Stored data
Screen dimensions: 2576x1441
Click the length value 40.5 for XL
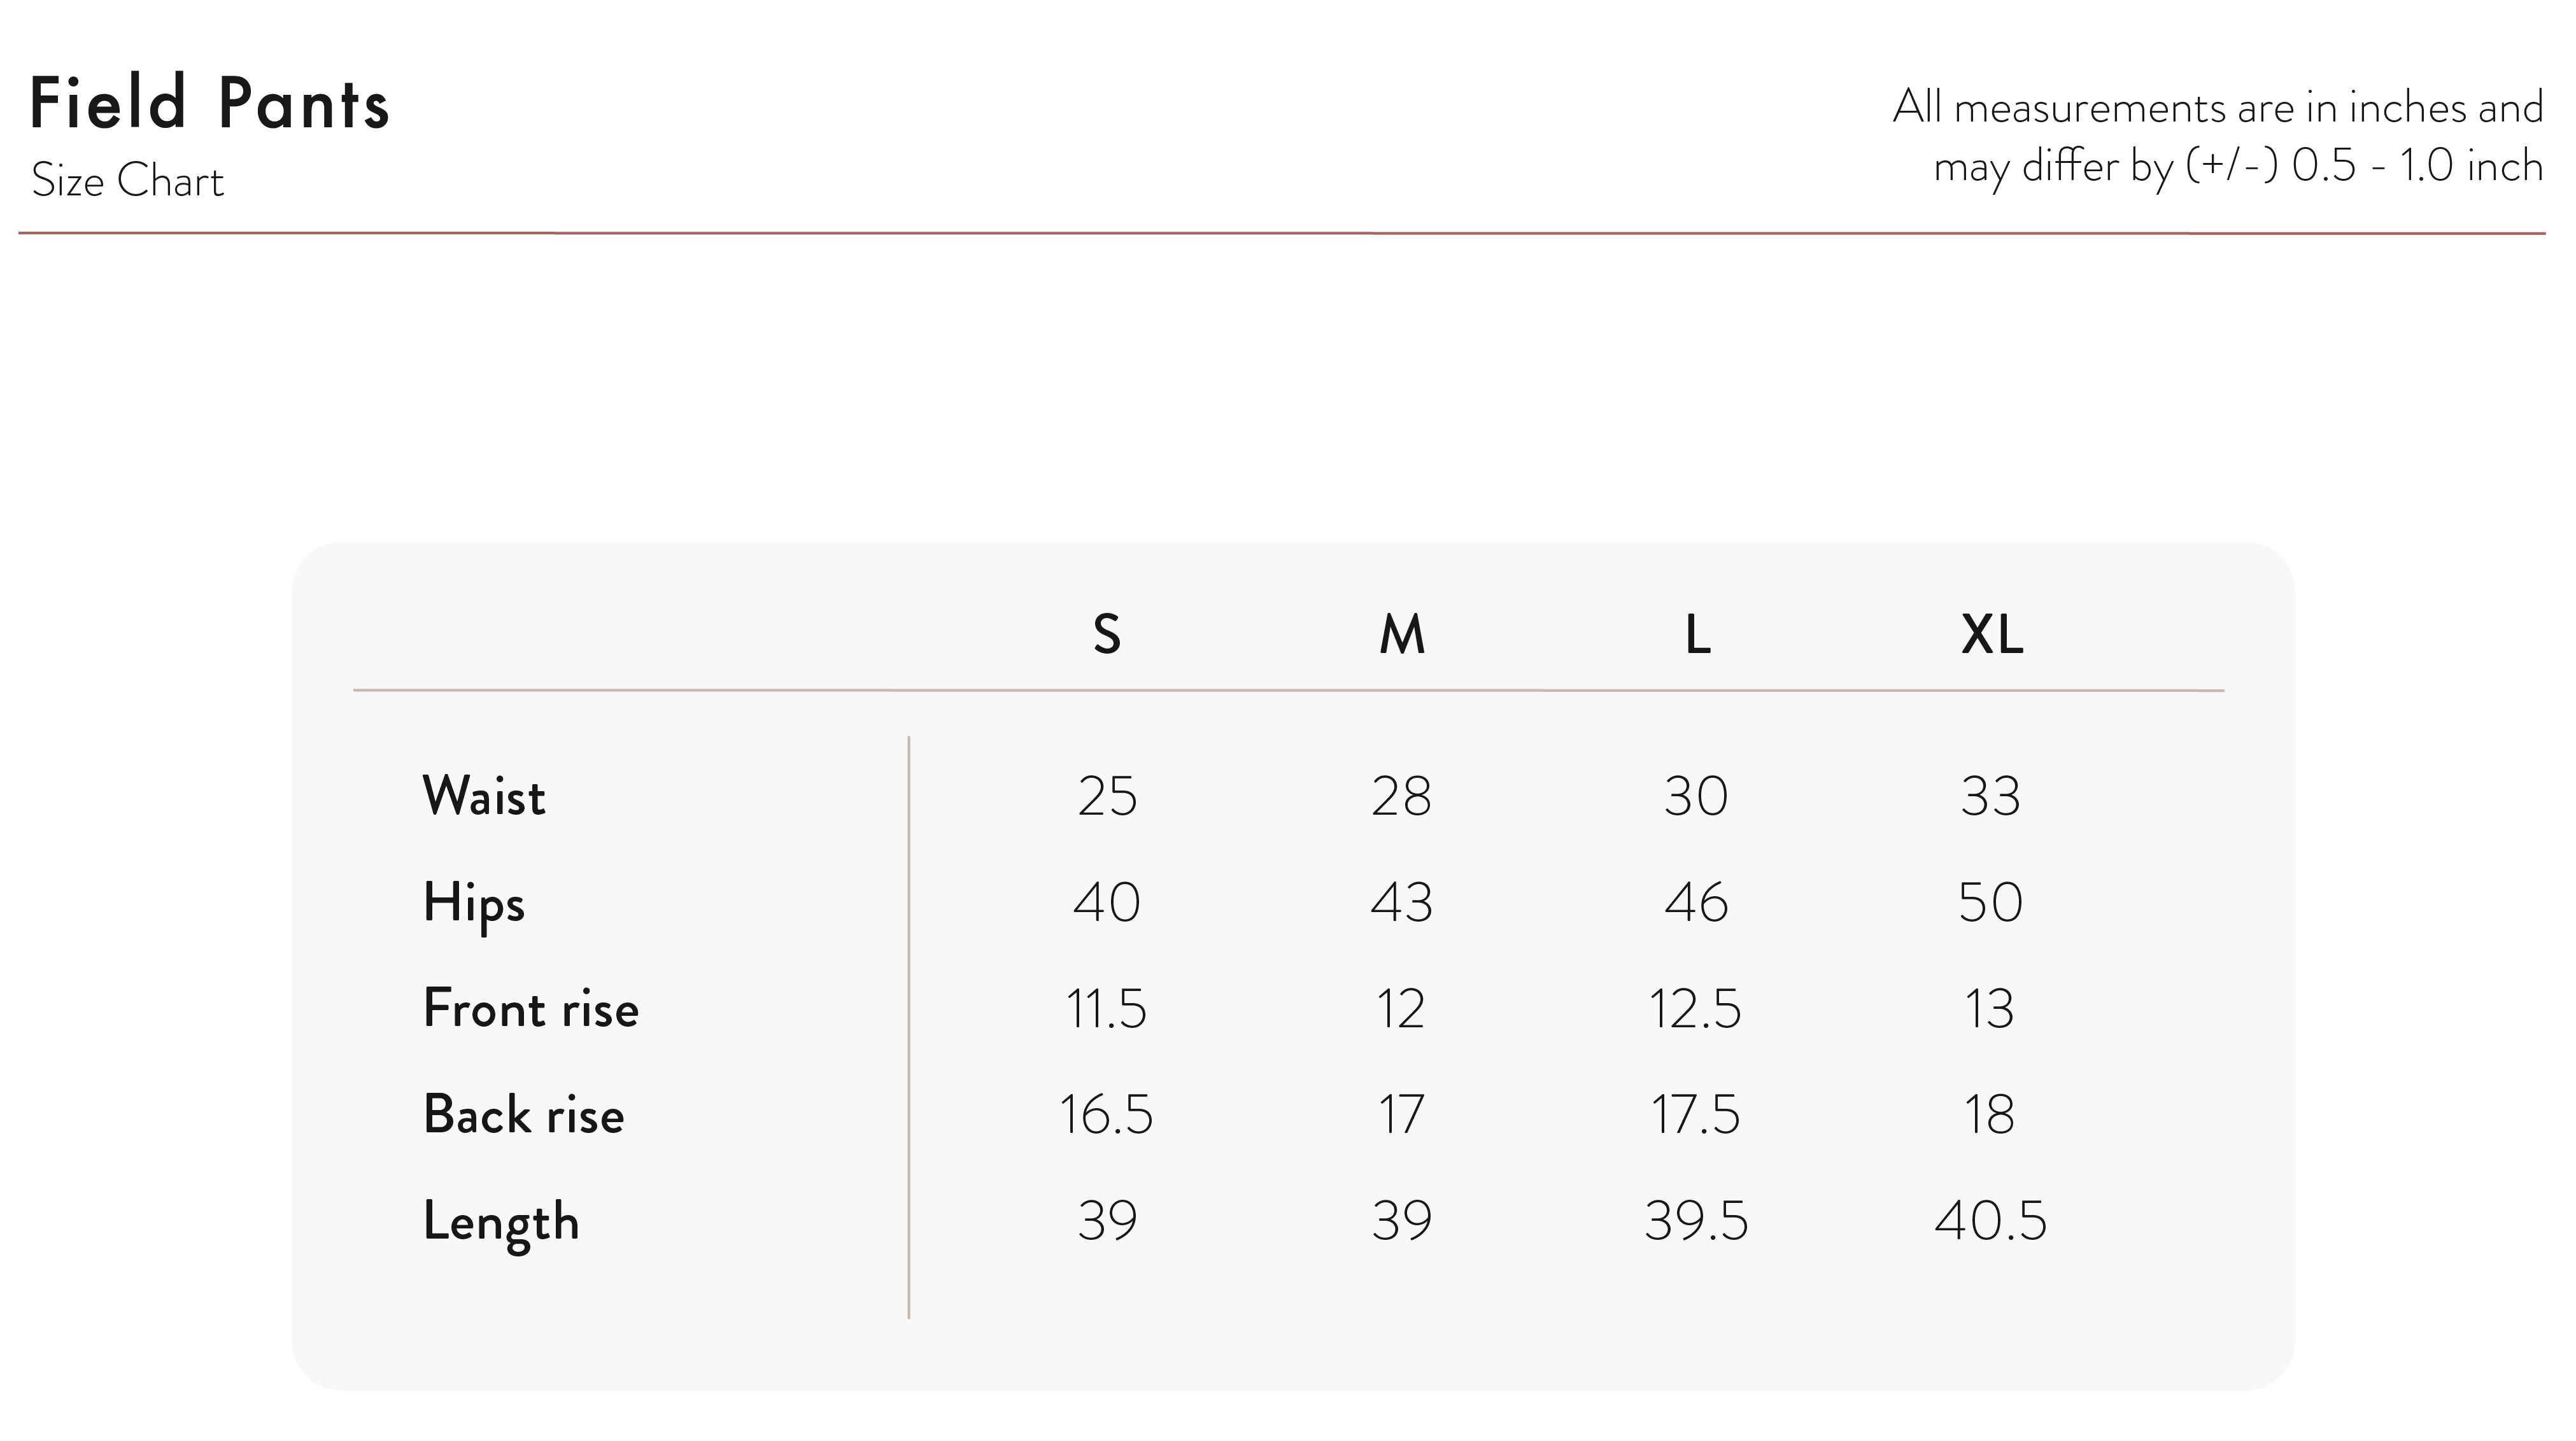[x=1990, y=1221]
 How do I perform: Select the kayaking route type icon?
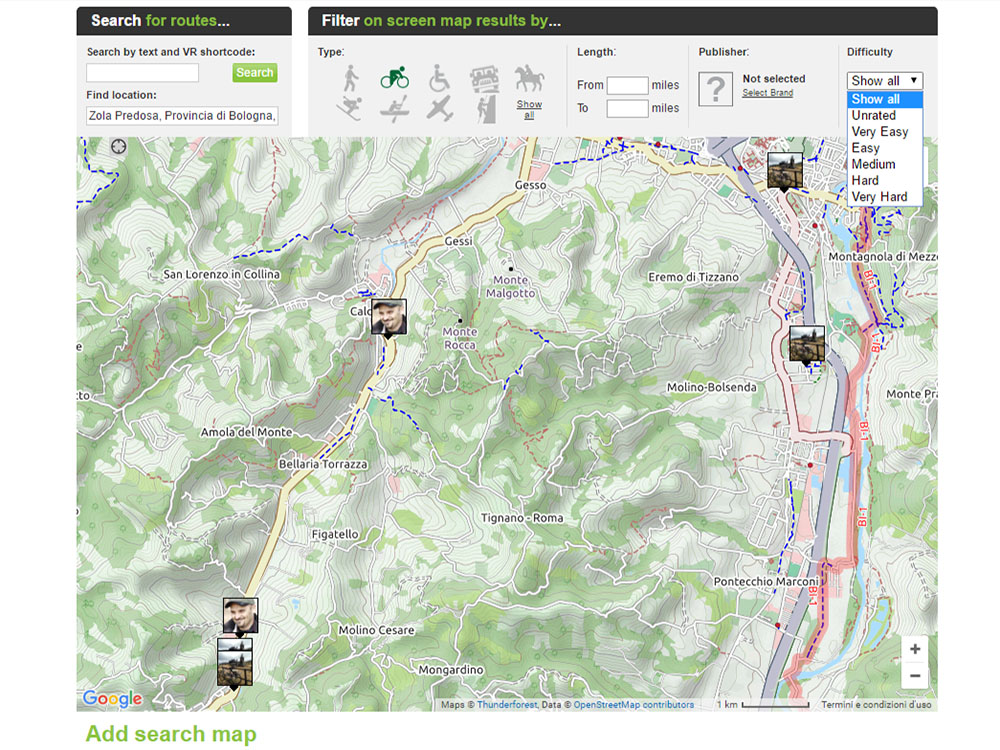394,109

▶ _ABOUT THIS EXERCISE_
Images do not belong in the copy; reproduce all other parts of the records above verbatim.

▶ _RESPONSE TO THE TASK_
Screen dimensions: 2576x1441
Click the length value 40.5 for XL
[x=1990, y=1221]
 How do I perform: Select the kayaking route type icon?
394,109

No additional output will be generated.